Материализм естественен для науки, поскольку в ней господствует аналитический подход к познанию внешнего мира, при котором свойства материальных структур более высокого уровня объясняются свойствами структур более низкого уровня. Но философия, не располагающая инструментарием для подобного анализа и больше склоняющаяся к синтетическому мышлению, в основном ориентирована на то, чтобы выявлять общие связи наших понятий о мире (в т. ч. вырабатываемых наукой) и исследовать механизм действия познавательных способностей. И то и другое имеет своей предметной областью ментальное, духовное. Отсюда изначально «идеалистические» установки философии, то есть ее направленность прежде всего на познание сферы духа, идей, сознания (в развитие знаменитого картезианского «cogito»). Велик соблазн считать эту сферу первичной не только в процессе познания, но и в онтологическом смысле. Поддавшись ему, мы приходим к идеализму. Однако следует учитывать, что философия, вращающаяся исключительно в сфере понятий, — а именно такое нередко случается с идеалистической философией, — по существу является формальной системой, в некотором роде подпадающей под действие теорем Гёделя. Она замыкается в своем языке, где одни слова определены через другие слова. Иллюстрирующим примером к этой ситуации может служить обычный толковый словарь; причем нельзя быть уверенным, что в нем не окажется отдельных групп взаимообусловленных определений: скажем, собака может определяться как животное, произошедшее от одомашненных волков, а волк — как животное семейства собачьих (псовых). Вырваться из замкнутого круга слов и прийти к пониманию реальности можно только имея достаточный опыт наблюдения реальных объектов, которым сопоставлены словесные обозначения. Таким образом, в познавательной деятельности никуда не уйти от материальной основы мира и связанного с ней непосредственного опыта. Это не означает, что материальное и духовное соотносятся как «базис» и «надстройка», но предполагает тесную взаимосвязь и взаимовлияние этих двух, в общем-то, равноправных сторон нашей жизни.
Проблема сознания
«Мир есть мое представление». Впервые прочитав эту начальную фразу из главного труда Шопенгауэра «Мир как воля и представление», я почувствовал в ней такую истинность и глубину, что мне пришлось на время прервать чтение, чтобы лучше ее осмыслить. Похожие высказывания можно найти и у других авторов, но именно эти несколько слов произвели на меня по-настоящему сильное впечатление.
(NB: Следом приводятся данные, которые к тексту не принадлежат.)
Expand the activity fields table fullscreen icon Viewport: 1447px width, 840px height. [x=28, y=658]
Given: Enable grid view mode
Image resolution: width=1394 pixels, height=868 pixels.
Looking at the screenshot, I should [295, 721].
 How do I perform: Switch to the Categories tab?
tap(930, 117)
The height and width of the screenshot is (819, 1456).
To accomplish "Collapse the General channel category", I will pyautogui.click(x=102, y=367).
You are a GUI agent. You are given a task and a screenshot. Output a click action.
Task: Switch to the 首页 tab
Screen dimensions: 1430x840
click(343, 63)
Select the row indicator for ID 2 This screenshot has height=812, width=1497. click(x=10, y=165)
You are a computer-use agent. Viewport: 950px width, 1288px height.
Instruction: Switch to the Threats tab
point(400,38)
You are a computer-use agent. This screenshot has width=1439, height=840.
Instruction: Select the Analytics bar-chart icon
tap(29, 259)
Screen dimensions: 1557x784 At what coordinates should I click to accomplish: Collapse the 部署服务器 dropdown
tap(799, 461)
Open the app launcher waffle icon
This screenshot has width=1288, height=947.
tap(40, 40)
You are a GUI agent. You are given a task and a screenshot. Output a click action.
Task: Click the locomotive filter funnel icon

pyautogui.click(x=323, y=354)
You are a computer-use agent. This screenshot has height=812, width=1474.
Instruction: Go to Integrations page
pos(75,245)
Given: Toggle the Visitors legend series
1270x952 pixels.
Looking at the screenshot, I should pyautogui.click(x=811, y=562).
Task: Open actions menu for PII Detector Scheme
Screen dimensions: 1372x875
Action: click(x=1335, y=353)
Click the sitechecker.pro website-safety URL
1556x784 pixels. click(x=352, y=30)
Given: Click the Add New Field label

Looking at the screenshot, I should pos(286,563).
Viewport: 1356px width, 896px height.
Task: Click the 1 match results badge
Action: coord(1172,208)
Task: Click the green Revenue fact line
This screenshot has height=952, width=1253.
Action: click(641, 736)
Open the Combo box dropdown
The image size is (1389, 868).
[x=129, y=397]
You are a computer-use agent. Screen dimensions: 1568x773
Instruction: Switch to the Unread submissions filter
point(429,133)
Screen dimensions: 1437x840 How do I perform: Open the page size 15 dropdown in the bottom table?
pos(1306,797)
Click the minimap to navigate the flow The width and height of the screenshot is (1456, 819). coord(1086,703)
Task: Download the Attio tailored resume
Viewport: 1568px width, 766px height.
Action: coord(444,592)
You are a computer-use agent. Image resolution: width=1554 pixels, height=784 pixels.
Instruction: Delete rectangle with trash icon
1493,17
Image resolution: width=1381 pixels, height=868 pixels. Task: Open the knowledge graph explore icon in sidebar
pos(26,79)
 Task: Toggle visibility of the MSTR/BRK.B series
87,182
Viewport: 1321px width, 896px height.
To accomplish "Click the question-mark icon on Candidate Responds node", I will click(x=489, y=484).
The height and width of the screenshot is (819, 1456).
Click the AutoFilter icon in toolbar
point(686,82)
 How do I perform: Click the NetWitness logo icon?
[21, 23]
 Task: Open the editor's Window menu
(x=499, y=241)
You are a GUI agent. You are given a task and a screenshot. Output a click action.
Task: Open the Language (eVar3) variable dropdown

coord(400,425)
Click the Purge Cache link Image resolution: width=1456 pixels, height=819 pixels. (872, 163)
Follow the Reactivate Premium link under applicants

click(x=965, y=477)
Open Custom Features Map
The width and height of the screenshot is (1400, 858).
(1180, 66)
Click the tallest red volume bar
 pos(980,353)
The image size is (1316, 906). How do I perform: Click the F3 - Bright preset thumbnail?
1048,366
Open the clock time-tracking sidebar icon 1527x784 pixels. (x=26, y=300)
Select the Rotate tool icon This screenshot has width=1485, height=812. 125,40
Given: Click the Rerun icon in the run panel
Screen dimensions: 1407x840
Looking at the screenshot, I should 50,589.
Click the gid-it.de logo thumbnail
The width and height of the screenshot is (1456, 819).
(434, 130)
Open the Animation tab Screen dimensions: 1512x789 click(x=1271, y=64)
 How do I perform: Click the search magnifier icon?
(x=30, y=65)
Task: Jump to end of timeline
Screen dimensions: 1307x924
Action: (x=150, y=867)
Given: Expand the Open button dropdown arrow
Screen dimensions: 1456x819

Они показались мне более содержательными, чем многие толстые книги. Собственно, если бы после них Шопенгауэр поставил точку и на этом счел свою философскую задачу выполненной, то я бы признал за ним такое право.
Действительно, все, что я воспринимаю, и все, что я знаю, является лишь содержанием моего сознания, то есть моим представлением. Что же мешает моему раздувшемуся от самомнения эго заявить, что мир — это я? Очевидно, тот факт, что возникающее в моем сознании довольно неоднородно. Различные состояния моего сознания для меня не равноценны. Я могу испытывать счастье, радость, ощущение красоты и гармонии, а с другой стороны — могу испытывать боль, страх, печаль. Первые для меня предпочтительны, вторые — нежелательны. Тем не менее я не могу, согласно старинной поговорке, «переложить печаль на радость». В этом смысле я не хозяин своих представлений. Мои эмоции и желания коррелируют с определенными зрительными, слуховыми, осязательными образами, но я не в силах произвольно изменять эти образы, чтобы реализовывать свои целевые установки. Так единый по своей сути мир моего сознания распадается на субъекта и объекты, которые не подконтрольны мне всецело и, следовательно, отчасти выходят за рамки духовного, психического. Чтобы обозначить это инобытие объектов, приходится вводить понятия явления и сущности. Объекты в моем сознании рассматриваются лишь как явления, тогда как их материальные (будем использовать это слово для противопоставления духовному) сущности, заявляющие о себе через явления, пребывают вне моего сознания. Но как им удается «извне» проникать «внутрь», хотя бы даже в виде явлений? Необходимо признать способность объектов как сущностей воздействовать на мое сознание. Это было бы невозможно, если бы они (объекты и сознание субъекта) имели принципиально разную природу. Значит, мое сознание, подобно объектам, тоже обладает материальной сущностью, которая способна вступать во взаимодействие с сущностями объектов и отлична от духовного содержания сознания, теперь уже рассматриваемого исключительно как совокупность явлений. Таким образом возникает дуализм духовного и материального, то есть все реальное сводится к сущности, к материальной основе (не путать с физической материей, принадлежащей миру явлений!), при этом онтологический статус духовного остается не проясненным.